Archbishop Glenn Davies has released the text of a letter, signed by the Archbishops of the Anglican, Roman Catholic and Greek Orthodox Churches, calling for ethical research on COVID-19 vaccines.
“Along with many Australians, we are praying that a vaccine might be developed that will help bring an end to the pandemic. We were therefore disappointed to learn that of the 167 candidate vaccines for COVID-19 identified by the World Health Organisation, 29 of which are already in clinical evaluation, the Commonwealth has chosen to throw its lot in with one that makes use of a cell‐line (HEK293) cultured from an electively aborted human foetus.” the joint letter said.
This is not an anti-vaccination stance, it is a positive call for ethical research. Vaccines are a good thing yet consistent with our view of the protection of human life in the womb, it is vital that they be produced within an ethically scientific framework.

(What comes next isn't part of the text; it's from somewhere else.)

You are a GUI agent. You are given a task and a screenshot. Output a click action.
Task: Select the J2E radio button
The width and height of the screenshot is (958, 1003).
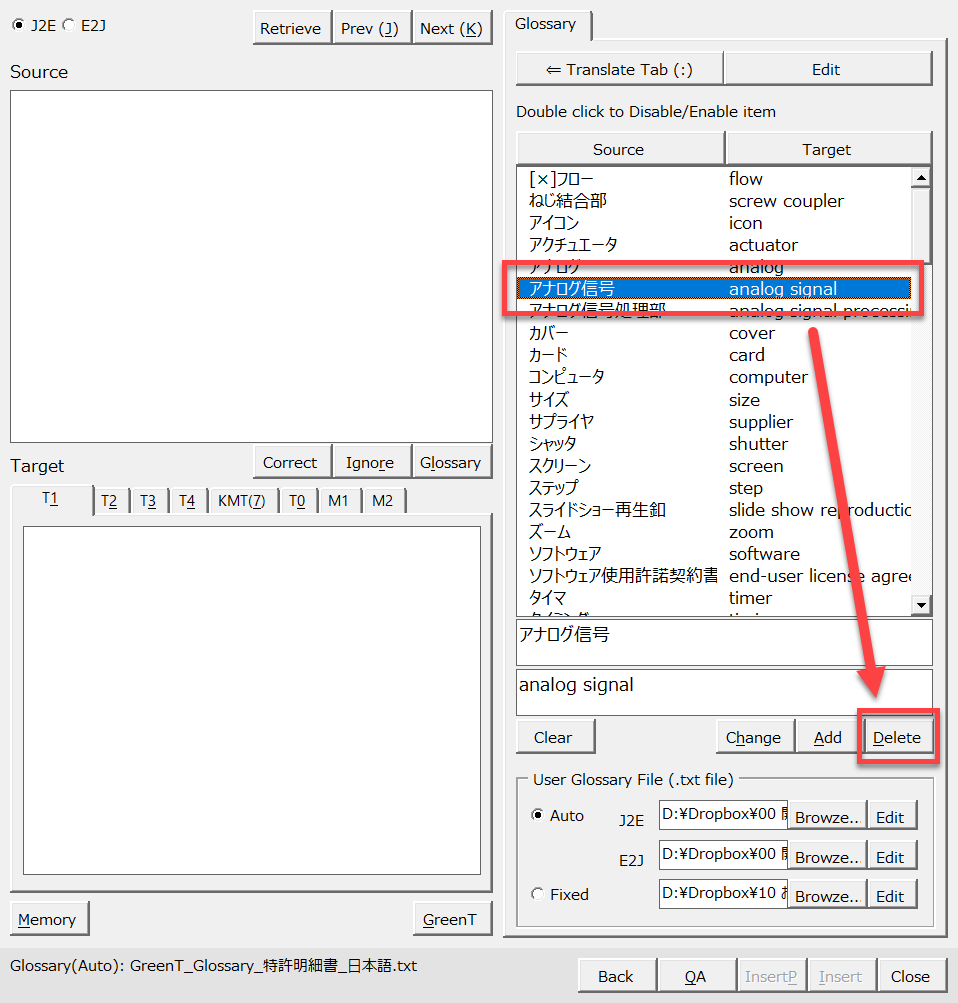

“Some will have no ethical problem with using tissue from electively aborted foetuses for medical purposes. Others may regard the use of a cell-line derived from an abortion performed back in the 1970s as now sufficiently removed from the abortion itself to be excusable. But others again will draw a straight line from the ending of a human life in abortion through the cultivation of the cell-line to the use for manufacturing this vaccine; even if the cells have been propagated for years in a laboratory far removed from the abortion, that line of connection remains. They will be concerned not to benefit in any way from the death of the little girl whose cells were taken and cultivated, nor to be trivialising that death, and not to be encouraging the foetal tissue industry.” said the letter signed by Catholic Archbishop Anthony Fisher, Archbishop Makarios the Greek Orthodox Primate, and Archbishop Davies.
Vaccine should ‘pose no moral dilemma’
“This is not an anti-vaccination stance, it is a positive call for ethical research,” Dr Davies commented after the release of the letter. “We do not yet know which vaccine might prove effective against this insidious disease but we must not allow people to be placed in a moral bind on such an important issue.”
“Vaccines are a good thing yet consistent with our view of the protection of human life in the womb, it is vital that they be produced within an ethically scientific framework. For this reason, I call on the government to not be restrictive and to explore the several alternative lines of research which do not depend upon the use of foetal tissue. When they get access to a vaccine, Australians should have every confidence that the one being offered is ethically uncontroversial and poses no moral dilemma.”